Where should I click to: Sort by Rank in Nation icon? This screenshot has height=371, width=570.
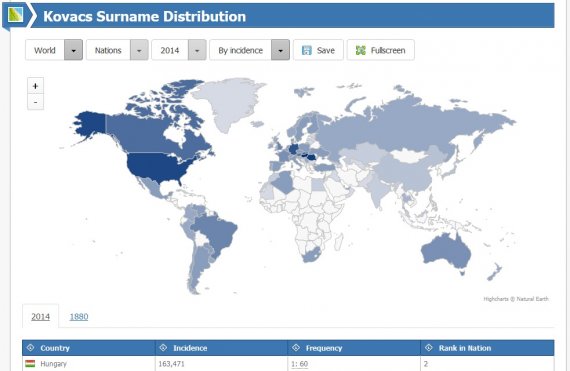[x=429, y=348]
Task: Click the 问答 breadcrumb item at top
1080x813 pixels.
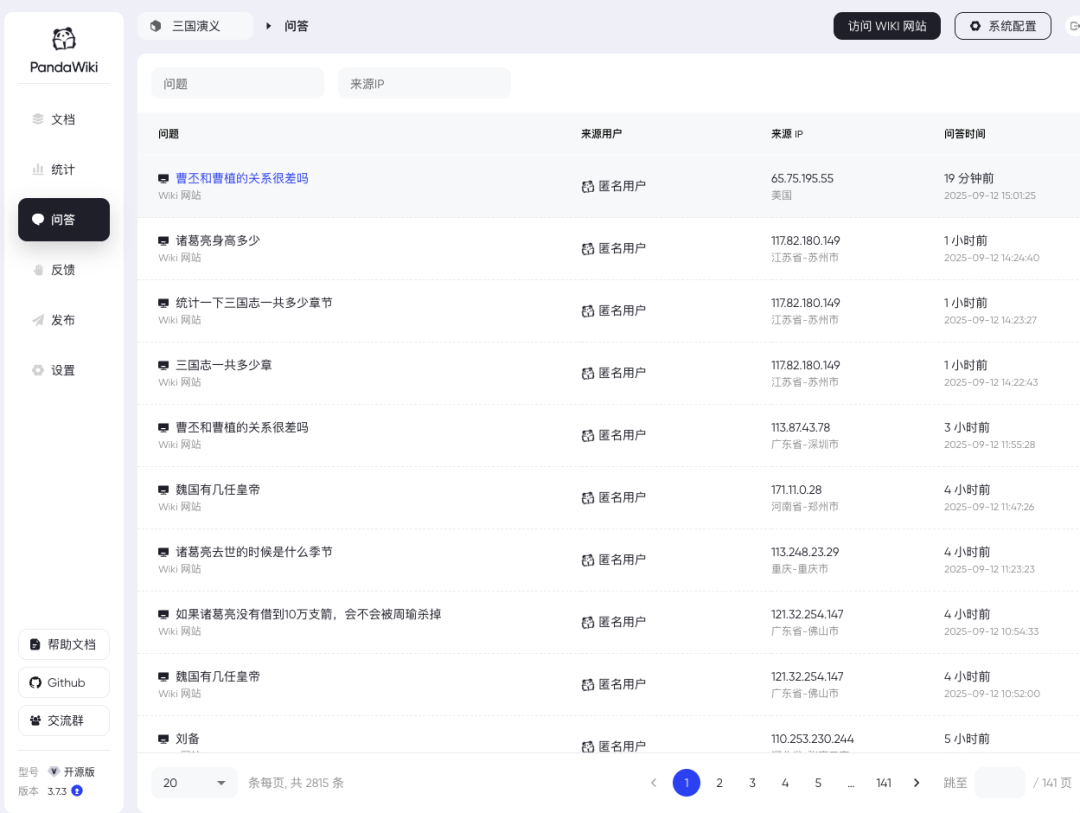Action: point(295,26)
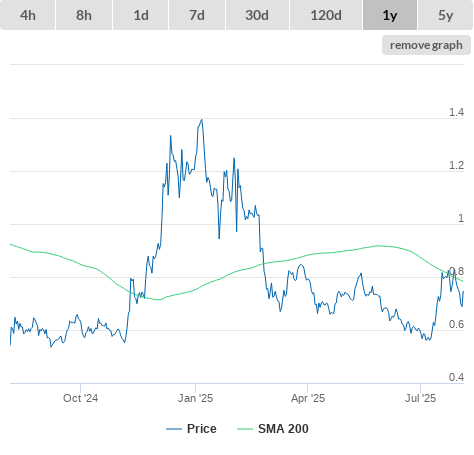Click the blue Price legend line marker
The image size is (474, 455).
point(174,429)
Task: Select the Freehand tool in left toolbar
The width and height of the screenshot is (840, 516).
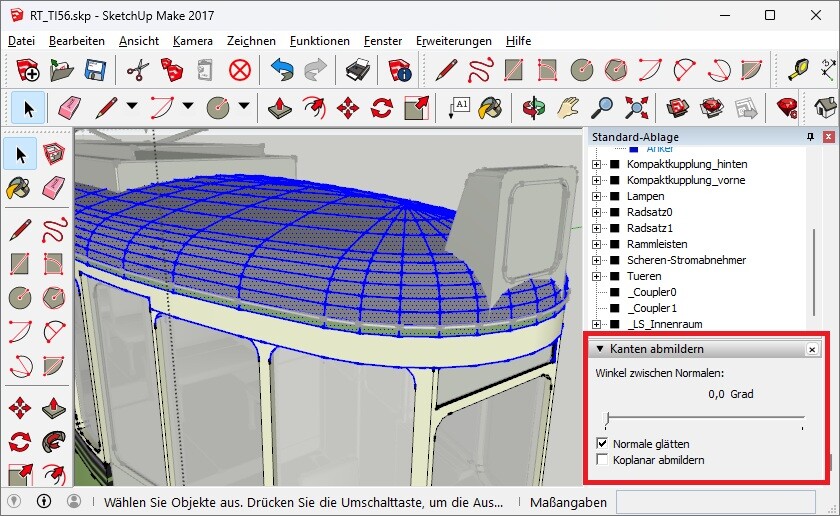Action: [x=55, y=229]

——————————

ACTIVITY: Please return each line of the listing above that contains "Task".

RESPONSE FOR THIS EXERCISE:
Task: Click the 问答 breadcrumb item at top
Task: Select the Freehand tool in left toolbar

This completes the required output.